Record excerpts —

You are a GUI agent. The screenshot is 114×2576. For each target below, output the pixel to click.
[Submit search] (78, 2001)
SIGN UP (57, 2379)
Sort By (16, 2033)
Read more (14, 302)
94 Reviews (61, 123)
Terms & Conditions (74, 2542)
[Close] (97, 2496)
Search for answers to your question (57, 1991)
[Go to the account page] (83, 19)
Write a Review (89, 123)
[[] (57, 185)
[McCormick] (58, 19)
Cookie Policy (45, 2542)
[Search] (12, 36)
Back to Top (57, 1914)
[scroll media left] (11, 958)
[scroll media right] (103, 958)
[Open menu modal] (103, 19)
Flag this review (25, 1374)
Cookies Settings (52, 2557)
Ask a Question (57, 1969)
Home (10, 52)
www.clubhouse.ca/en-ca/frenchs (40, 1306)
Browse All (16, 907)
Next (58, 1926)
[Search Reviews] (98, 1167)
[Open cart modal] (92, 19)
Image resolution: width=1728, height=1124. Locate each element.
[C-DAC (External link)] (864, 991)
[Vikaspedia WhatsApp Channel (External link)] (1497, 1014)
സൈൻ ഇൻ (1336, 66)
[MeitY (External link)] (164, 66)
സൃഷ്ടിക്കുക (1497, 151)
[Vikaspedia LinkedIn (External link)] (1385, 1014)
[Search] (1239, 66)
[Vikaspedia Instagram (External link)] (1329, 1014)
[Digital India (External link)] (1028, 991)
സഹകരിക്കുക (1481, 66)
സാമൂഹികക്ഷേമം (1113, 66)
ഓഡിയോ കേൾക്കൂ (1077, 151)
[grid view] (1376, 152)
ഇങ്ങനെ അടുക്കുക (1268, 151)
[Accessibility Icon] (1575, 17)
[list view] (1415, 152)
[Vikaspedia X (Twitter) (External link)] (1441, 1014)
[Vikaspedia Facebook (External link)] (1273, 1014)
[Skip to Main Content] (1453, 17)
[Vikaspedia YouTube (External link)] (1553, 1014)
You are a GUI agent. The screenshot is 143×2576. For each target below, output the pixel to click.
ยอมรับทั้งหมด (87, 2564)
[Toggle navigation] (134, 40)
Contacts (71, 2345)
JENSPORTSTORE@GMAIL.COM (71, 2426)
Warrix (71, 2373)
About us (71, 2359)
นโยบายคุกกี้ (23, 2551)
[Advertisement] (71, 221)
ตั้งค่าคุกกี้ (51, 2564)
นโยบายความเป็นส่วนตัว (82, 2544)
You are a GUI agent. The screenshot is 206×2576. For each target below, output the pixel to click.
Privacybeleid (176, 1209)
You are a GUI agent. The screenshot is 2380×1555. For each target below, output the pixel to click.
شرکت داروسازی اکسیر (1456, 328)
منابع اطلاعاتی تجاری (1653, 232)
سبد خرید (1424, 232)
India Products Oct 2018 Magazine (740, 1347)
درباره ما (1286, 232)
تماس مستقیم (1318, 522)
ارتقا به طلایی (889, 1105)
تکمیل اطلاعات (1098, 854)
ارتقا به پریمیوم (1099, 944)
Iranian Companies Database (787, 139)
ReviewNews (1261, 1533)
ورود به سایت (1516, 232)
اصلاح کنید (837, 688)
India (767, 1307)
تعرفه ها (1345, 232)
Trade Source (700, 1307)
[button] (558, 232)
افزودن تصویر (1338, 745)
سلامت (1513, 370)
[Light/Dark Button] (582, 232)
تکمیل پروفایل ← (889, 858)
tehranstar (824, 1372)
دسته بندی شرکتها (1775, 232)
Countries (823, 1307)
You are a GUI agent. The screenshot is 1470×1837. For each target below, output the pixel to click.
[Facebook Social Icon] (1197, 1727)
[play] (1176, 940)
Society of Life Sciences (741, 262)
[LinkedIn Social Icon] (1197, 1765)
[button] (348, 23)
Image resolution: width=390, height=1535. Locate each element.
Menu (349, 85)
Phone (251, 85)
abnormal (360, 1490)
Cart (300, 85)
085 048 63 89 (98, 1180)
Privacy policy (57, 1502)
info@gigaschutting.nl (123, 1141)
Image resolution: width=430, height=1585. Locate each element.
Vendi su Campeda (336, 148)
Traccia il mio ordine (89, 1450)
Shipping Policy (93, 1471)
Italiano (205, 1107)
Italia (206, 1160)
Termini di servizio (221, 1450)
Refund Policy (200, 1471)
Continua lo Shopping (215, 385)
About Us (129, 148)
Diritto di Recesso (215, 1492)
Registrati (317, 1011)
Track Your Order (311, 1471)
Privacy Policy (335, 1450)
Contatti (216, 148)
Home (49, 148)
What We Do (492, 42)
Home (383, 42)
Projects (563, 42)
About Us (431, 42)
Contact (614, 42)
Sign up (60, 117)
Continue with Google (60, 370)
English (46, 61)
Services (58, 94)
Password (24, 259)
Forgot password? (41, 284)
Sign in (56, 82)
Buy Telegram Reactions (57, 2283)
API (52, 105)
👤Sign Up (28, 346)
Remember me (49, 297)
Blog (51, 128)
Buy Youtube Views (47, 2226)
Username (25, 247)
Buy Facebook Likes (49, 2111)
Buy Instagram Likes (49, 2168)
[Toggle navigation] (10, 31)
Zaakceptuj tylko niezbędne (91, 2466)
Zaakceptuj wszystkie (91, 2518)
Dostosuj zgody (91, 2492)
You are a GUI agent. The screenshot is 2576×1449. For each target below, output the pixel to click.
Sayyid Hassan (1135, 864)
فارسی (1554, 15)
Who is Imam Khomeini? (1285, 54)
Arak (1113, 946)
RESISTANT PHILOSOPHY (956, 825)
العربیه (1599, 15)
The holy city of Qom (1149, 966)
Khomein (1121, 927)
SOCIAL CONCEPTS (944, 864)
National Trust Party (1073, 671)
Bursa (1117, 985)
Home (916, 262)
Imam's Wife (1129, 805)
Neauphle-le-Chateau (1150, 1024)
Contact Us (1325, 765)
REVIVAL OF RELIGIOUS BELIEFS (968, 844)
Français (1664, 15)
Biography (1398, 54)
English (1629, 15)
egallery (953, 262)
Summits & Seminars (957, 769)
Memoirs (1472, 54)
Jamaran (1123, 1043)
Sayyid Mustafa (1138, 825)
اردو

To do — There is a run of lines above from the one with "Image resolution: width=430, height=1585." to the one with "What We Do (492, 42)"; print exactly that run, both ends included, and nothing else.

Answer space —
Image resolution: width=430, height=1585. Locate each element.
Vendi su Campeda (336, 148)
Traccia il mio ordine (89, 1450)
Shipping Policy (93, 1471)
Italiano (205, 1107)
Italia (206, 1160)
Termini di servizio (221, 1450)
Refund Policy (200, 1471)
Continua lo Shopping (215, 385)
About Us (129, 148)
Diritto di Recesso (215, 1492)
Registrati (317, 1011)
Track Your Order (311, 1471)
Privacy Policy (335, 1450)
Contatti (216, 148)
Home (49, 148)
What We Do (492, 42)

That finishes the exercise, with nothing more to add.